Moderne Kommunikation wäre ohne Mobilfunkfrequenzen unmöglich. Das wertvolle Spektrum davon veräußert Deutschland – wie viele andere Länder – in Auktionen. Diese brachten der Staatskasse in den vergangenen zwei Jahrzehnten mehr als 70 Milliarden Euro ein. Doch in diesem Jahr fällt die turnusmäßige Auktion laut Plänen der zuständigen Netzagentur aus.
Telekom, Vodafone und Telefónica können jubeln. Sie bekommen vermutlich ihre wertvollen Mobilfunkfrequenzen einfach so um fünf Jahre verlängert. Im Gegenzug entgehen dem Staat, der Allgemeinheit, Milliardensummen. Das ist ein Fehler, der korrigiert werden sollte – aus drei Gründen.
Erstens: Mobilfunkfrequenzen sind sehr wertvoll.
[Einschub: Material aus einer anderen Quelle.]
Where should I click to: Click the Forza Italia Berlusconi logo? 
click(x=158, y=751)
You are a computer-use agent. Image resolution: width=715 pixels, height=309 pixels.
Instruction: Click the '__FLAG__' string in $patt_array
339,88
Es ist schlicht falsch, sie nicht zu versteigern. In Berlin werden ein 500 Milliarden Euro schweres Sondervermögen und zusätzliche Verteidigungsausgaben auf den Weg gebracht. Damit nicht alles per Schulden finanziert werden muss, dürften bald harte Einschnitte auf der Ausgabenseite erfolgen.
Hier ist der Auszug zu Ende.